The success of Neural Language Models on syntactic island effects is not universal: strong wh-island sensitivity in English but not in Dutch
Keywords: island constraints, language models, acceptability judgments, English, Dutch
TL;DR: Neural Language Models mirror human wh-island effects in English but not in Dutch, showing the need for more cross-linguistic research
Abstract: $Background:$ A much-debated question in linguistics is how humans acquire grammatical knowledge: are we born with a language-specific learning capacity, or can we learn language from input alone? The recent introduction of neural language models (NLMs) is greatly influencing this debate. NLMs learn solely from their input in combination with their inductive biases, and thus without any built-in linguistic representations. If these networks can learn specific grammatical phenomena similarly to humans, this suggests that these phenomena can, in principle, be learned based on input alone. Recent research has looked at the learnability of one of the most studied phenomena in experimental syntax, syntactic island effects (see example in Table 1), to investigate whether NLMs are sensitive to island violations (e.g., [1]). Syntactic islands are an ideal test bed because they rarely occur in training data and NLMs do not have built-in linguistic knowledge to fall back on. Research has mostly shown successful results: NLMs seem able to model island effects in English. Yet, the behaviors or NLMs are almost never compared to human data and are almost exclusively researched in English. This makes it difficult to claim that NLMs can model island effects in ways that are comparable to humans. The present study addresses these gaps by incorporating data from human experiments and by looking beyond English.

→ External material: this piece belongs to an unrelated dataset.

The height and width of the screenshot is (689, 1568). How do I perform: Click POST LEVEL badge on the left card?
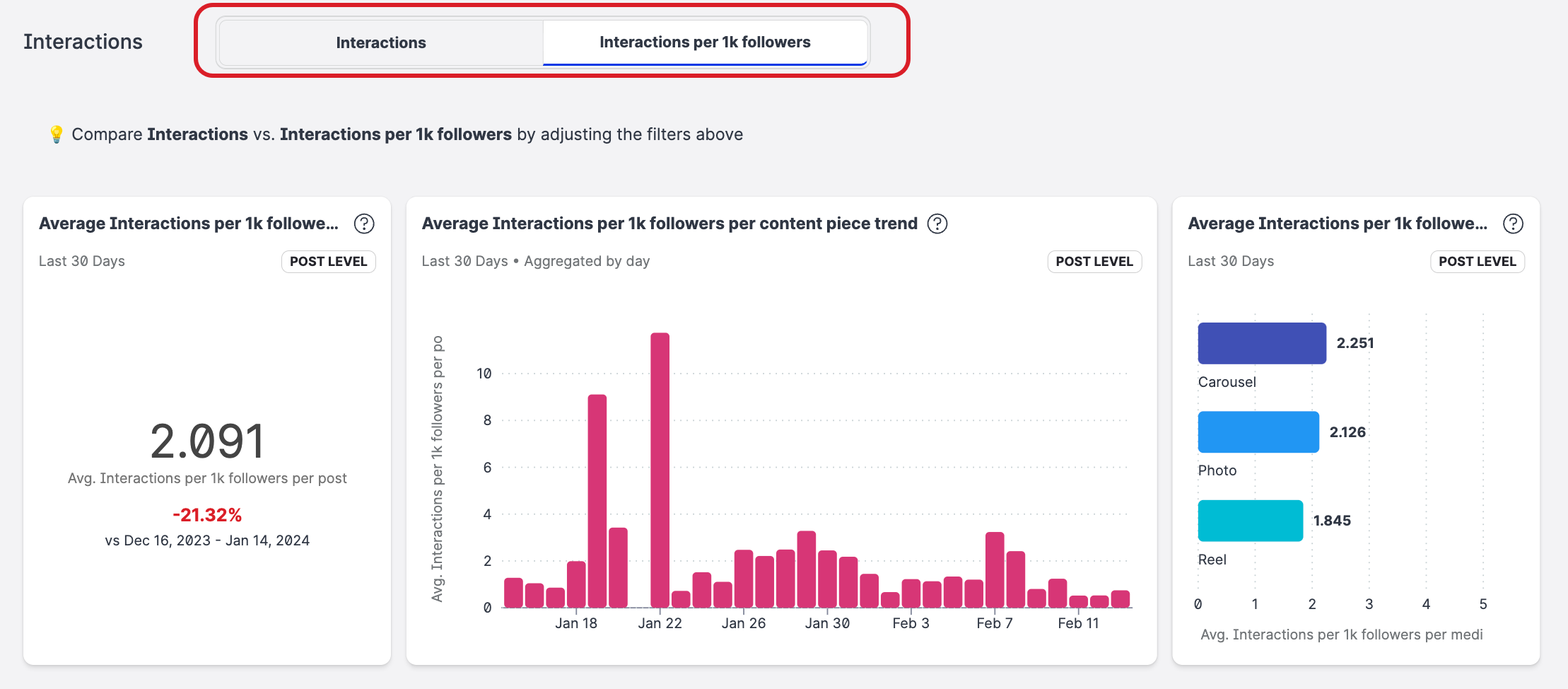[328, 262]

$Method:$ We make two important improvements on earlier work. First, we present NLMs and human participants with the same sentences (Table 1). By collecting both model-assigned sentence probabilities and participant acceptability judgments, we directly compare whether the model represents island sensitivity similarly to humans. Second, we take this approach beyond English and compare NLM and human behavior in both English and Dutch, since the languages, though related, differ in their word order (SVO vs. SOV).

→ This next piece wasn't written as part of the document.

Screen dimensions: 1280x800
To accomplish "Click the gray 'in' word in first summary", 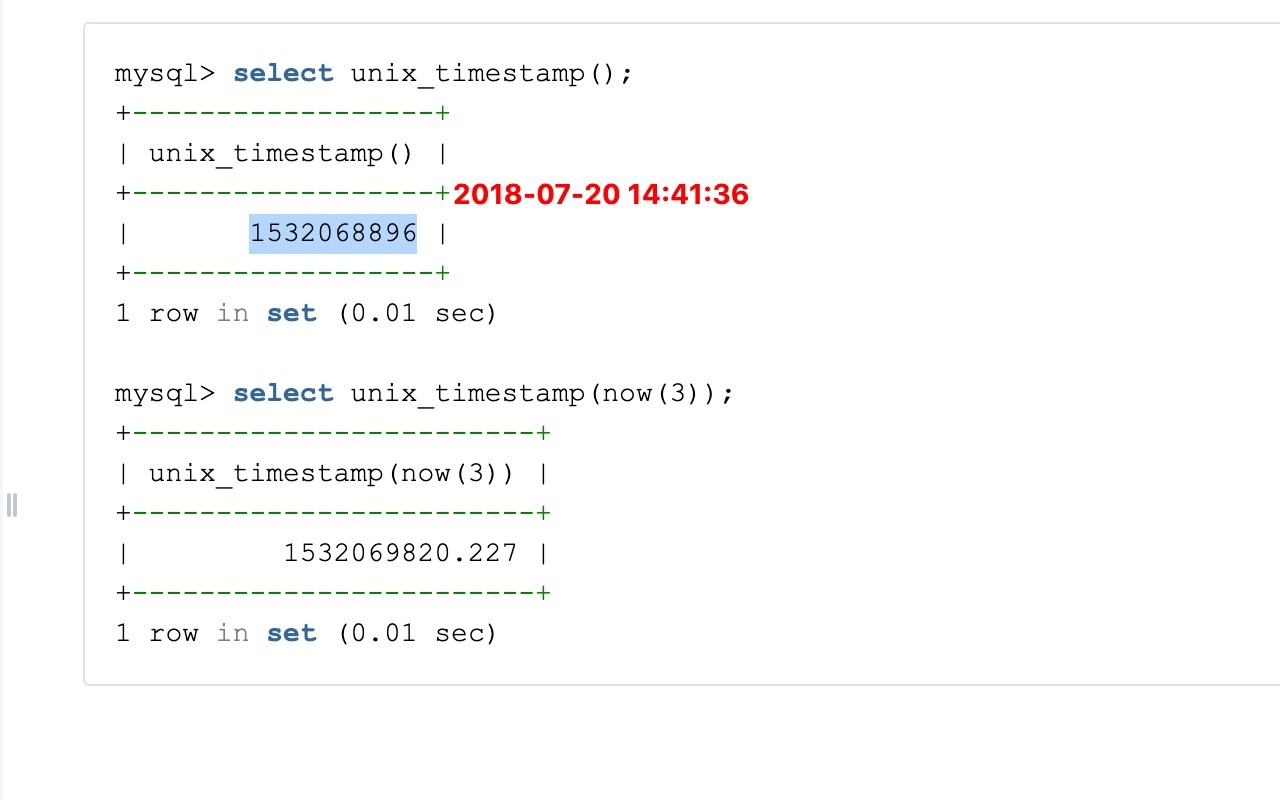I will coord(232,314).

$Results:$ The results for English and Dutch are shown in Figure 1. Figure 1 (top two plots) shows that the strong wh-island sensitivity of NLMs in English is replicated and that this sensitivity is comparable to that of English participants: the NLMs and the participants show the same patterns in their results. The same cannot be said for Dutch, however (bottom two plots of Figure 1). While the Dutch participants showed a strong sensitivity to wh-island violations comparable to English participants and models, the Dutch NLM did not.
$Conclusion:$ NLMs are not successful in all languages (yet) (e.g., Dutch), so more cross-linguistic research is necessary before NLMs can be claimed to bear on the human capacity for grammar learning.